| Book
Review/Mary Hanna
Literary Arts Supplement
Jamaica Observer
Travelling
Light by Mary Lou Soutar-Hynes.
Hamilton, Ontario: Seraphim Editions, 2006. 87 pages.
Erudite yet sensual, earnest yet playful, Mary Lou Soutar-Hynes
writes with the precision of a retired educator and the passion
of a former nun. She is both. Her work is delicate and formal
in the best modern style, imagistic and – dare I say it
– difficult. It is worth probing and reading many times
to reveal its hidden meanings. As with the title of this, her
second book of poetry, Soutar-Hynes’s poems revel in double
meanings: we can voyage unencumbered or we can move in and through
incandescence – Travelling Light
accommodates both endeavours and rewards both approaches to the
collection.
Travelling Light is comprised
of four sections, or major poems, that are refracted into roughly
ten shorter poems each. The larger works are “the poetry
of hands”, “mother-tongue”, “theory of
knots”, and “pool of words”. The opening poem,
“writing a life”, tells us in precise terms that there
are no guidelines to either writing or life,
No hay camino no road
caminante - se hace one creates it
al andar as one walks
One approaches the collection in exactly this fashion, reading
the breaks, becoming aware that the poet is exploring “that
dark place between nearly and not
yet” (“starting with Unless
by Carol Shields: a found poem ii”). Soutar-Hynes is a careful
reader of other people’s work and a connoisseur of art,
especially luminous abstracts. She pays homage in her poems to
these intellectual muses and provides a glossary at the end of
the book that explains some of her references.
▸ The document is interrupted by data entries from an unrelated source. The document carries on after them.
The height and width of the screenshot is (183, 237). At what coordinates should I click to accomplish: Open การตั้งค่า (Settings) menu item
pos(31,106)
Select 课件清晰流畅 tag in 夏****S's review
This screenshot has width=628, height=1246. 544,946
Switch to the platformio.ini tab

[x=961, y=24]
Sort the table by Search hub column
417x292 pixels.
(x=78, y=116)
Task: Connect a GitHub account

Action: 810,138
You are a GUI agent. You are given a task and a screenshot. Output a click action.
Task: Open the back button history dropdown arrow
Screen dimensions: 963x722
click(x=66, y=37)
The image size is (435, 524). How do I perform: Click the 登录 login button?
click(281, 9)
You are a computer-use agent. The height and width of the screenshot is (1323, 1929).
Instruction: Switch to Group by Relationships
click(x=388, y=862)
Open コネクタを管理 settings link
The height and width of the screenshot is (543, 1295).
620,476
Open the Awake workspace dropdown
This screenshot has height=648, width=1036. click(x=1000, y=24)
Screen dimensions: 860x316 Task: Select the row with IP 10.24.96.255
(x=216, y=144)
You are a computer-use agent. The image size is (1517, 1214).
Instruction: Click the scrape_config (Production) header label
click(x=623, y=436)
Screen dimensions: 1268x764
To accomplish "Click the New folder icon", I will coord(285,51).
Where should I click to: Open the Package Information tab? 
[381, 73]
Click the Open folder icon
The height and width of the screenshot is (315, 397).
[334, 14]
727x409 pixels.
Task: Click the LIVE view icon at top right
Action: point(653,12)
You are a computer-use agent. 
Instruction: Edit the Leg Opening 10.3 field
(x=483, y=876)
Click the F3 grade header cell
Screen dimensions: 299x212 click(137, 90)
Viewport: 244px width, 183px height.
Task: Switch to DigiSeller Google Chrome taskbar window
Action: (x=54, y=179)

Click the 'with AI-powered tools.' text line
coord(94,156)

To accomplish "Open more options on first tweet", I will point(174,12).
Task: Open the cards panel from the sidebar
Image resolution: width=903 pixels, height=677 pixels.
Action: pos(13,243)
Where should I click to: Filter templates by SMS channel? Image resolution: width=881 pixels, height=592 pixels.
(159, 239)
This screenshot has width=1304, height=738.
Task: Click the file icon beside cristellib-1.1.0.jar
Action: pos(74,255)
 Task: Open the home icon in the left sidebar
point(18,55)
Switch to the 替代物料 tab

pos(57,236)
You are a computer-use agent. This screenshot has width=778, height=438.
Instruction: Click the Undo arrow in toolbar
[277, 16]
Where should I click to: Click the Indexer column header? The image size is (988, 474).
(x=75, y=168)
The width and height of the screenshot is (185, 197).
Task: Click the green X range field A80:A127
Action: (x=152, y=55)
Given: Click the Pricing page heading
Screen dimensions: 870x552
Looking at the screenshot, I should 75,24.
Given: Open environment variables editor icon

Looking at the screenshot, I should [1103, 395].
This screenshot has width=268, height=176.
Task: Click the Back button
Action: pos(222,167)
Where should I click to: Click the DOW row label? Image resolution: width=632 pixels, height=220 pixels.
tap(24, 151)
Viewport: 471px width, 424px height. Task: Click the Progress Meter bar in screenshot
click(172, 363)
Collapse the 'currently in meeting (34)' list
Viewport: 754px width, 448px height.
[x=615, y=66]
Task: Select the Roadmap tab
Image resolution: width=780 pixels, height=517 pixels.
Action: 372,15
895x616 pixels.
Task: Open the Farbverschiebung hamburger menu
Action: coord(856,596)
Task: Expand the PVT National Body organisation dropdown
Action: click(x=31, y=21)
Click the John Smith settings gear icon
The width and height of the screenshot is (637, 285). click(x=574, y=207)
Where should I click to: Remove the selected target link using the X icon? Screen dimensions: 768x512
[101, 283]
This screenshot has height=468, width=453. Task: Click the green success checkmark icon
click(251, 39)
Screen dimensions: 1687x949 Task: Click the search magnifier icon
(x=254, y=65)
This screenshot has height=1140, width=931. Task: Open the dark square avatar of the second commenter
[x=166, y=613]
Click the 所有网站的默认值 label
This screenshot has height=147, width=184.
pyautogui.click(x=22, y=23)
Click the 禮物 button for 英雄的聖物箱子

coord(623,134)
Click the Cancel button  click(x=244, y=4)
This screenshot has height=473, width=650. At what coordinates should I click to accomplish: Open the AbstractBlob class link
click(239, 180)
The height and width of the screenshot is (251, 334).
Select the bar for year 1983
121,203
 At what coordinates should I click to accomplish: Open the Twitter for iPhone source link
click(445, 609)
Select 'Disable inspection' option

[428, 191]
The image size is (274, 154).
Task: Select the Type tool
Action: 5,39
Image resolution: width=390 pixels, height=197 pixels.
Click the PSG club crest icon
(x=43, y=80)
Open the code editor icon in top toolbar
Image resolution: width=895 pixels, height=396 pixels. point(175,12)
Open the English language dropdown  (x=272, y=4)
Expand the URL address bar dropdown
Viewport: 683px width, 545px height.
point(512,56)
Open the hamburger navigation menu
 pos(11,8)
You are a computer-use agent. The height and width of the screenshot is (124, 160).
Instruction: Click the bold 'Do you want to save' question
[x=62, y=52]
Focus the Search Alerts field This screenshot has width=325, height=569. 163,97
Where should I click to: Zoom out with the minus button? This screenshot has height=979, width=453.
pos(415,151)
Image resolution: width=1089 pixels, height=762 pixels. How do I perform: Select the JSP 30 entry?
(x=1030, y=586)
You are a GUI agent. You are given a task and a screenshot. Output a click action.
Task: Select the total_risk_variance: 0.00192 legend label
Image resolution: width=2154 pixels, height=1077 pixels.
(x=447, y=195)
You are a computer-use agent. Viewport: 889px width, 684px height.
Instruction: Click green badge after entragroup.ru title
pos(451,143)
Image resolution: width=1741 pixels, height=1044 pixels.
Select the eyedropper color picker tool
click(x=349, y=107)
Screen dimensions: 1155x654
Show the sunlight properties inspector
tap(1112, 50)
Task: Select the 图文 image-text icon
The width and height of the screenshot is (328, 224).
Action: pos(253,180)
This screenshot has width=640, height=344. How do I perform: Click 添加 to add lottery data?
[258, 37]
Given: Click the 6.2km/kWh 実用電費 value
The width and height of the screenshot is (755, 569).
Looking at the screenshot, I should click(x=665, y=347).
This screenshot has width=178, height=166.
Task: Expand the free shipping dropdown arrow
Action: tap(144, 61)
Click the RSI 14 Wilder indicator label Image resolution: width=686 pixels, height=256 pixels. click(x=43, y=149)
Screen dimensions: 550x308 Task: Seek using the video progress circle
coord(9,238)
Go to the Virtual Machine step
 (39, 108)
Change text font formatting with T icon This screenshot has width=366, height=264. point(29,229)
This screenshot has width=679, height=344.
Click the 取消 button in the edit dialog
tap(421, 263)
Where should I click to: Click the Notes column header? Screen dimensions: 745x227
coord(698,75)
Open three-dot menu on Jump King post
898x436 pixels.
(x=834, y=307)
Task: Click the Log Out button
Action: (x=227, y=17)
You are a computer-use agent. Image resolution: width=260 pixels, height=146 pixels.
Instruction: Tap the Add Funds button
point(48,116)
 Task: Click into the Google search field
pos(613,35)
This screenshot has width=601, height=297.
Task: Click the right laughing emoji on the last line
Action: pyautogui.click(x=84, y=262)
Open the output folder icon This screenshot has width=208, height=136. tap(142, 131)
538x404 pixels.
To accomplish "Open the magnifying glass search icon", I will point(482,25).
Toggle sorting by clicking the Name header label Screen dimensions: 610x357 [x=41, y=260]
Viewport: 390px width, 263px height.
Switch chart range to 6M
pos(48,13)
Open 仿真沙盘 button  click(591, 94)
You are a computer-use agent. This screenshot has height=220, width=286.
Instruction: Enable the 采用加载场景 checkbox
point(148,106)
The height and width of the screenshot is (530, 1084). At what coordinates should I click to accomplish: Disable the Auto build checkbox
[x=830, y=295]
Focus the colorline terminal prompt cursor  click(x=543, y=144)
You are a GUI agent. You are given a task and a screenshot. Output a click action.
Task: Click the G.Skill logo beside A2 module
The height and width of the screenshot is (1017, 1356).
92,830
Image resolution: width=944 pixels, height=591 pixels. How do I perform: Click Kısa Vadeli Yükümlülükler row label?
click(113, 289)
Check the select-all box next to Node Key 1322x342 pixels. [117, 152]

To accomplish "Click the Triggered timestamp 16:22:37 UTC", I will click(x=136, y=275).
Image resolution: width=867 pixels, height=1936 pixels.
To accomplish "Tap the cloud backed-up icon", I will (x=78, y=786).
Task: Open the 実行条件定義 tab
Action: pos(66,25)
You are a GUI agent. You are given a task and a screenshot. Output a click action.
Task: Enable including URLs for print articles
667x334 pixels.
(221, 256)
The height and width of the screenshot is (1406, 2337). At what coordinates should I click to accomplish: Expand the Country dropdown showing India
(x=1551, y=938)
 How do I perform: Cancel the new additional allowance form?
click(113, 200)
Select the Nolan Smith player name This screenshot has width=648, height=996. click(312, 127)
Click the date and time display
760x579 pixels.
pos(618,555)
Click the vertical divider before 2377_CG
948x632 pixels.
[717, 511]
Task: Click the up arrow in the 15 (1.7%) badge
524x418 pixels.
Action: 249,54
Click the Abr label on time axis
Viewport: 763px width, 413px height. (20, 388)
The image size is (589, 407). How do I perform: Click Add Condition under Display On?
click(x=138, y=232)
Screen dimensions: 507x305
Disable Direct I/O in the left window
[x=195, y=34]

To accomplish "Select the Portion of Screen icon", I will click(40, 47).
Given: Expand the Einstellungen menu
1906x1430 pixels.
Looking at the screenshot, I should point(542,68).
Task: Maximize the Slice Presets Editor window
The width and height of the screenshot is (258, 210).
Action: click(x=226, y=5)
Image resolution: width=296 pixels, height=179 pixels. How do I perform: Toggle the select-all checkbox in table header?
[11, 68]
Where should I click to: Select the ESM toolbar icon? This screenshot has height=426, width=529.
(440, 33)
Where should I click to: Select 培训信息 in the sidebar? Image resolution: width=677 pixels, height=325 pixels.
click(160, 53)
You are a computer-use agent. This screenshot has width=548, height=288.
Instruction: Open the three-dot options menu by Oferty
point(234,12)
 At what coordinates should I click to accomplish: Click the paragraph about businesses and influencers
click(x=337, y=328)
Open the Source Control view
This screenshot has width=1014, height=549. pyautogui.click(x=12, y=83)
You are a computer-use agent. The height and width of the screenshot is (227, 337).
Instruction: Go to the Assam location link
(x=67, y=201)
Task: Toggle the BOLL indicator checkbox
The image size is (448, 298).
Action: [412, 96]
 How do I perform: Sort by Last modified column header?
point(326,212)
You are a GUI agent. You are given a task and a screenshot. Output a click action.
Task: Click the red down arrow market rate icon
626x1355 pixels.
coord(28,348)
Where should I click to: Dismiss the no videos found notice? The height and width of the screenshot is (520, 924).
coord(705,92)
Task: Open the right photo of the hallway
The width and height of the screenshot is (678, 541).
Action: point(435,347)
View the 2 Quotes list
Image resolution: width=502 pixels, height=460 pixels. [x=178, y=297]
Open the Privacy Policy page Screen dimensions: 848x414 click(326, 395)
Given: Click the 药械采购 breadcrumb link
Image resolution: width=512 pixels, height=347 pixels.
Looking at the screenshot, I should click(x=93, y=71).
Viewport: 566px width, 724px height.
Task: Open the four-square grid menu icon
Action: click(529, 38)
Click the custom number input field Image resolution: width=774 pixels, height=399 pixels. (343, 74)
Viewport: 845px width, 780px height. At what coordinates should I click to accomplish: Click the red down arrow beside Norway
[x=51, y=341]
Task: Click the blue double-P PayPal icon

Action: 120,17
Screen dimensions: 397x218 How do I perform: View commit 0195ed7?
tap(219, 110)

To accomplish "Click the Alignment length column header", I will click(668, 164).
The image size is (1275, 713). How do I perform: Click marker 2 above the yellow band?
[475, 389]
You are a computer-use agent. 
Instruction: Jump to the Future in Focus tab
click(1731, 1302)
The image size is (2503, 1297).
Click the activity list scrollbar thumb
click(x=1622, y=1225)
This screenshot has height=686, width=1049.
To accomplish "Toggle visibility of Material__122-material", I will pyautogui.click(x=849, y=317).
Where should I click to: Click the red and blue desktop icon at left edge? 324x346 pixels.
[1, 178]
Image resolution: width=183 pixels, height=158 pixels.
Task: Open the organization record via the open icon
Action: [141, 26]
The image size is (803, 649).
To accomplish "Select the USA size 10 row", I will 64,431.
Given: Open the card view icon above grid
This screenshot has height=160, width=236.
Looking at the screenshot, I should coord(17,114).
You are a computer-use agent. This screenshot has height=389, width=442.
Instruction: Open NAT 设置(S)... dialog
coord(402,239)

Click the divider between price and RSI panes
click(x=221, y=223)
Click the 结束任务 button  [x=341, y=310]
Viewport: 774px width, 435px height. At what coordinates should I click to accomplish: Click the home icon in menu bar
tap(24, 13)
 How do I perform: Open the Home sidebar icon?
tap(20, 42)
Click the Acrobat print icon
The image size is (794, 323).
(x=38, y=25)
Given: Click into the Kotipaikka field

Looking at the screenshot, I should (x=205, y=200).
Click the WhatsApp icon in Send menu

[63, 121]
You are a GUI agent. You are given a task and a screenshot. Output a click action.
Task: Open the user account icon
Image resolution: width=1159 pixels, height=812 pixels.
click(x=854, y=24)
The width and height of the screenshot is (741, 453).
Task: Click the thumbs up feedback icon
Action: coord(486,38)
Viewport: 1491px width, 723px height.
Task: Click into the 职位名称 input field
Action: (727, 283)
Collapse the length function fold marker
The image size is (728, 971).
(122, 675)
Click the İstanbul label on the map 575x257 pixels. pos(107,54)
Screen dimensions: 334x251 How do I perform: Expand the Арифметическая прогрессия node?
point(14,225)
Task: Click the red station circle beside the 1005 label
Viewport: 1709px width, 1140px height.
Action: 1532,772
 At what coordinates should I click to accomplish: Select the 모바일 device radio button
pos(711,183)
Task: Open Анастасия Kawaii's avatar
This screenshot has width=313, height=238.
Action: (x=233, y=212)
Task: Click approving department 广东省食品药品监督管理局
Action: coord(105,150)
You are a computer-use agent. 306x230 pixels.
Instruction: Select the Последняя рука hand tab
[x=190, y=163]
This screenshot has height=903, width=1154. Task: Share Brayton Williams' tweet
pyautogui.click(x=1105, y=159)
Immediately, it is apparent that this work is outside of the
mainstream of Caribbean poetry. It reads better on the page than
spoken aloud – a possibly unique feature when it comes to
a Caribbean work. Perhaps this has to do with Soutar-Hynes’s
long sojourn in Canada where she writes poetry and executes educational
projects in Toronto. Perhaps also it is a nod to her time spent
as a nun at the Mount Mercy Convent associated with Alpha Academy.
Her work is deeply spiritual and yet fulsome and sensual, a tension
produced by the many breaks in the line formats as she holds strictly
to her discipline but bleeds meaning through erudite associations.
It is a hard book to put down, and a satisfying one to read over
and over. When she says
Island contours in the
blood
–
where even the earth moves
at the whim of fault-lines
(from
“at the whim of fault-lines”)
she could be speaking autobiographically, or giving pointers
to fellow Caribbean poets and colleagues as to how her poems were
created. There are many references to religious matters and many
sensual renditions of island memories, but never confusion between
these aspects of her work, as shown below.
From “panel 2” in “measure of wings: a triptych”:
and commuters break morning bread
communing
on their urban via dolorosa
From “mother-tongue/in parentheses iv”:
you speak in coral-white nights of floodlit
beach where stately palms in stark silhouette
raise chaliced leaves keening to the wind
murmur your mother tongue mourn your
loss to the indigo dark
as silent deck chairs turn
their neatly-ordered rows to the solitary swell
I feel that Soutar-Hynes would do well to amplify her sensual
apprehension of her mother-island and show us writing that is
not so committed to refractions of light and dark on the page.
Her flow of thought and their rhythmic patterns would benefit
from some lyricism of format to complement her verbal skill with
descriptive island-scapes:
while seaweed
broods beneath ragged-
textured seas bleeding burnt sienna
(“mother-tongue/in parentheses i”)
She shows enormous promise to be lyrical should she choose to
venture in that direction. But then I have not seen her first
book of poems, published also by Seraphim and with the wonderful
title the fires of naming which resonates
with Michelle Cliff’s manifesto If
I Could Write This in Fire, I Would Write This in Fire.
A little less obscurity and a little more of the kind of beauty
we see demonstrated in such visual language in the “mother-tongue”
poems would be a great benefit to this collection.
Souter-Hynes is represented in the anthology Calling
Card: New Poetry from Caribbean/Canadian Women, edited
by Pamela Mordecai. She is co-author of The
Writer Within: Dialogue and Discovery, and her work has
appeared in a variety of journals, in the chapbook anthology Six
from the Sixth, and in Elements of
English 12. She participated in a program at the Banff
Centre for the Arts in 1998, is a member of the League of Canadian
Poets, and has just returned to Toronto from performing her poetry
at the Miami convention of the Association of Caribbean Women
Writers and Scholars (ACWWS). She is a hard working intellectual
poet with dual roots and a fine future before her.